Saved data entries
★ ★ ★ ★ ★ ★ ★

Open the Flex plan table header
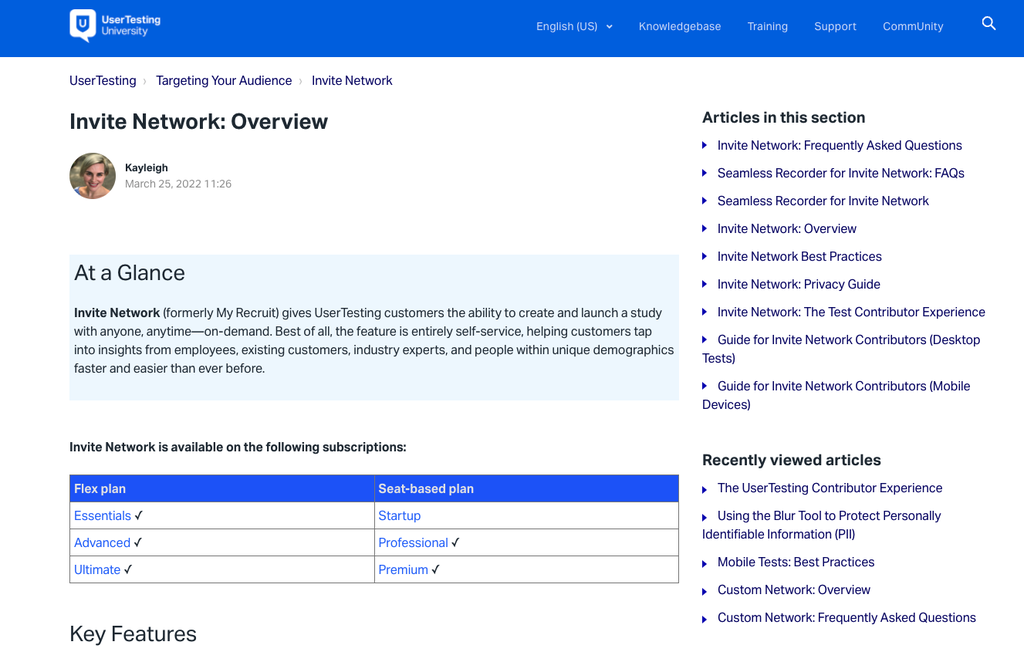The width and height of the screenshot is (1024, 662). [100, 488]
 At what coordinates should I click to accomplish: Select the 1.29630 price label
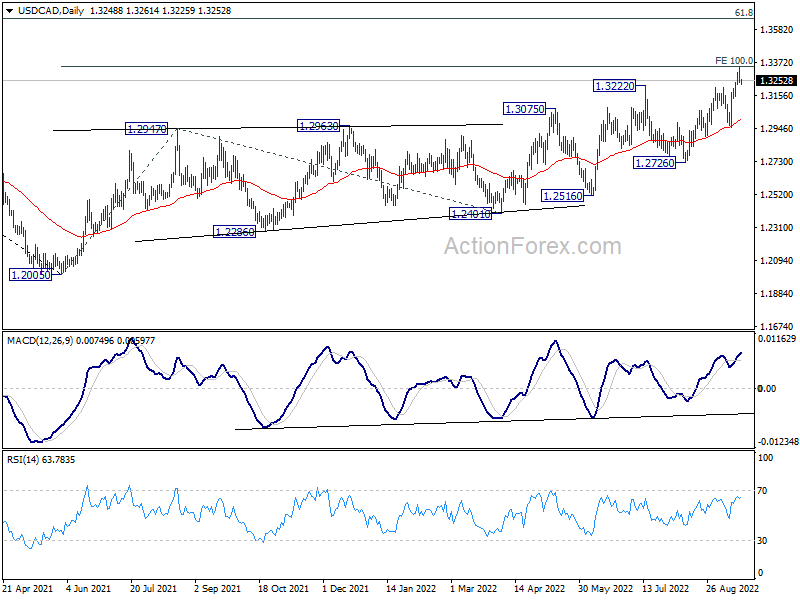[x=320, y=126]
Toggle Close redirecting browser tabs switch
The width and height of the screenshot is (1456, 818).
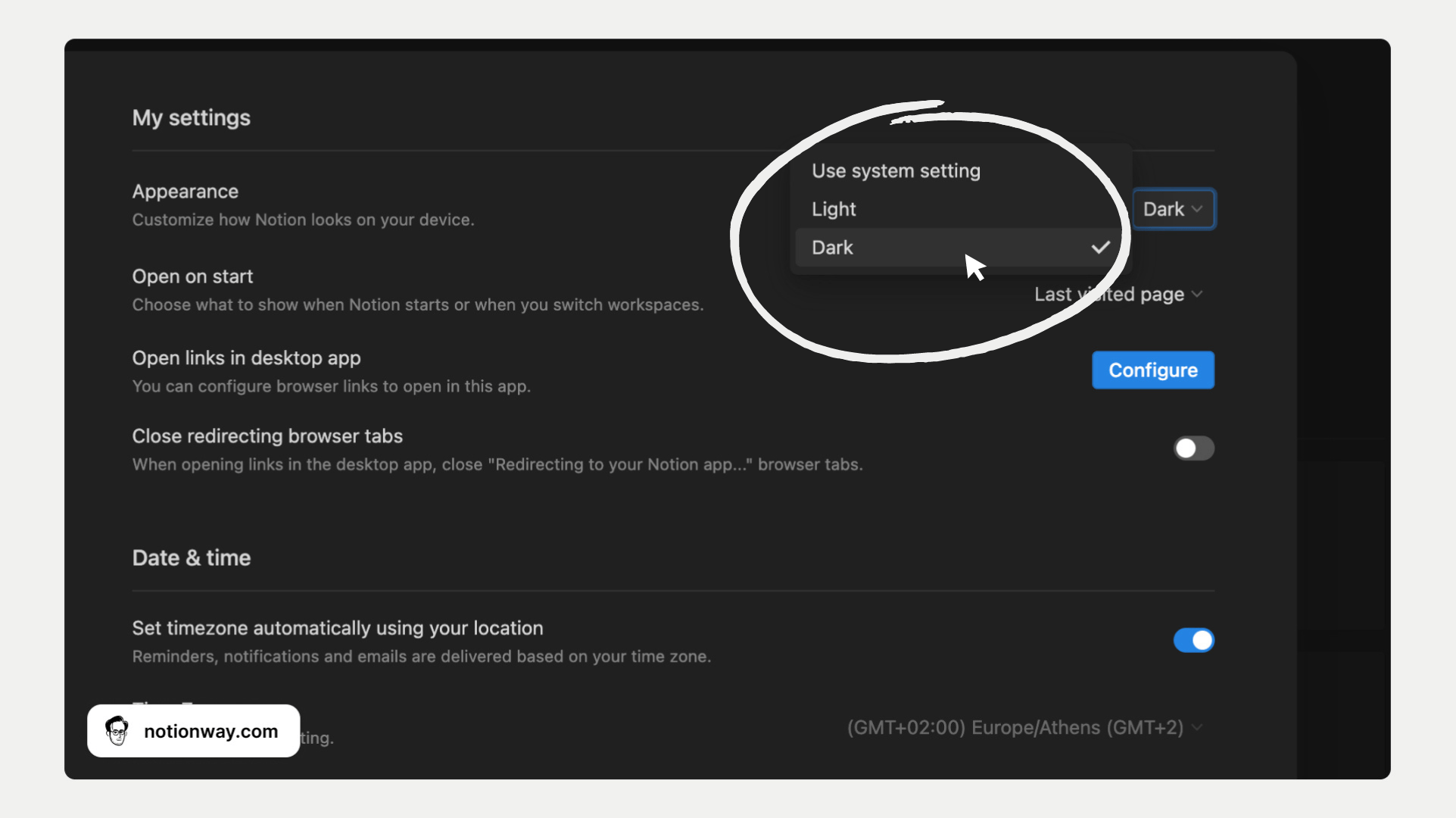1192,448
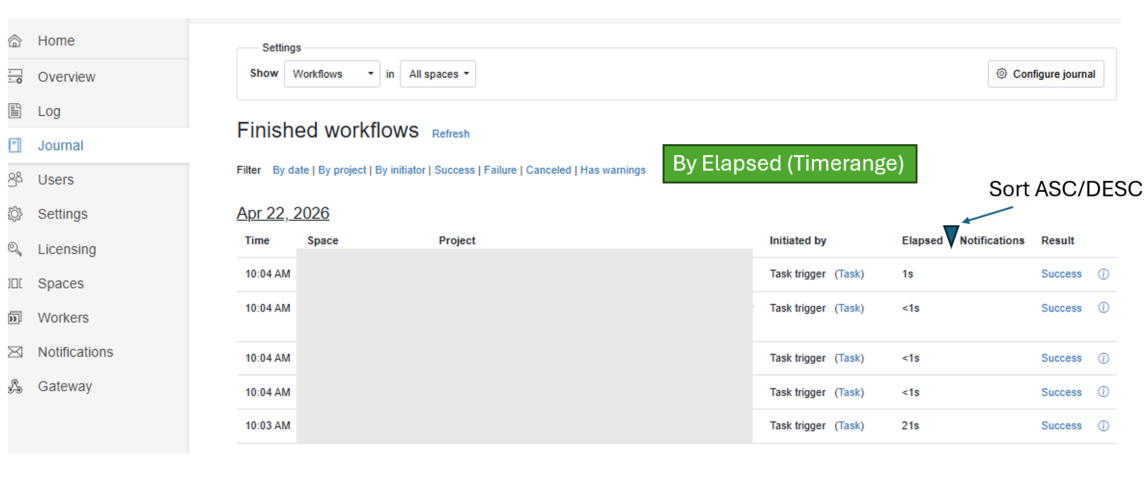
Task: Select the Users icon in sidebar
Action: click(15, 180)
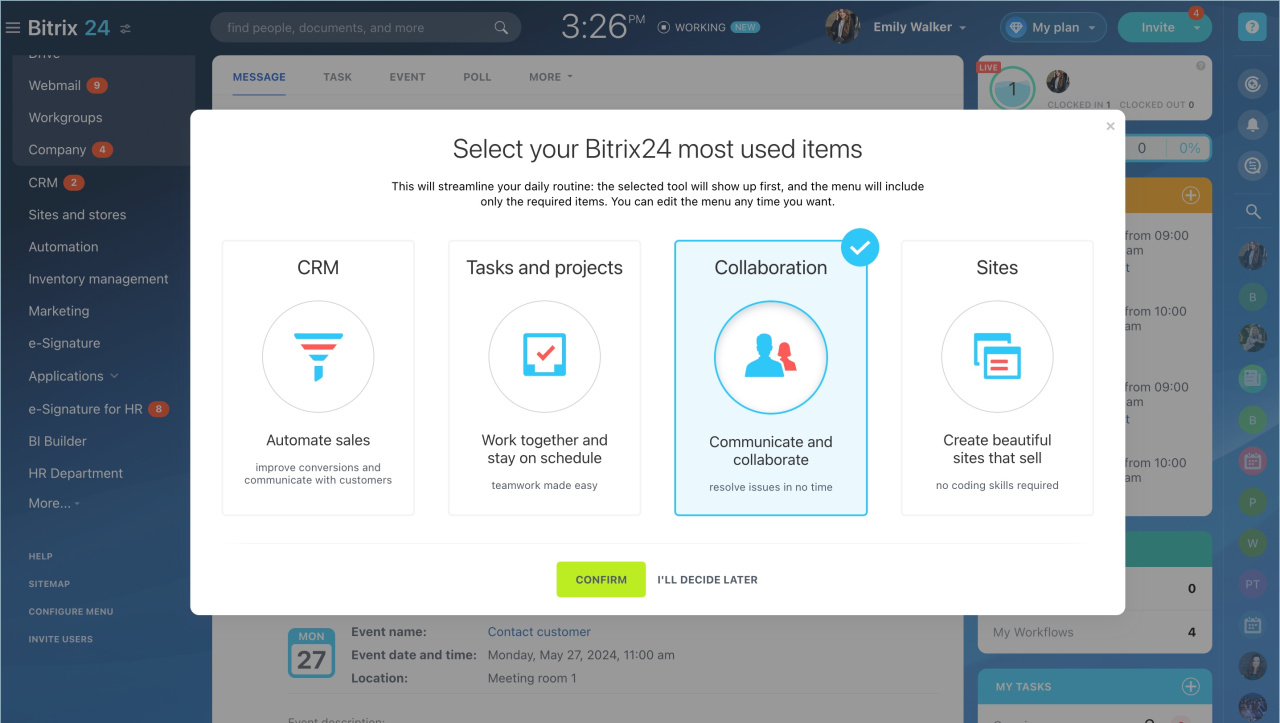Viewport: 1280px width, 723px height.
Task: Open Sites and stores menu item
Action: click(x=77, y=215)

★ ★ ★ ★ ★ ★ ★

- [Your goal]
Reproduce every record verbatim, please. Omit the images.

- [Reply]
Open the Flex plan table header
The width and height of the screenshot is (1024, 662). [100, 488]
 At what coordinates should I click to accomplish: Select the 1.29630 price label
[x=320, y=126]
Toggle Close redirecting browser tabs switch
The width and height of the screenshot is (1456, 818).
1192,448
Task: Select the Users icon in sidebar
Action: click(15, 180)
Viewport: 1280px width, 723px height.
Task: Open Sites and stores menu item
Action: click(x=77, y=215)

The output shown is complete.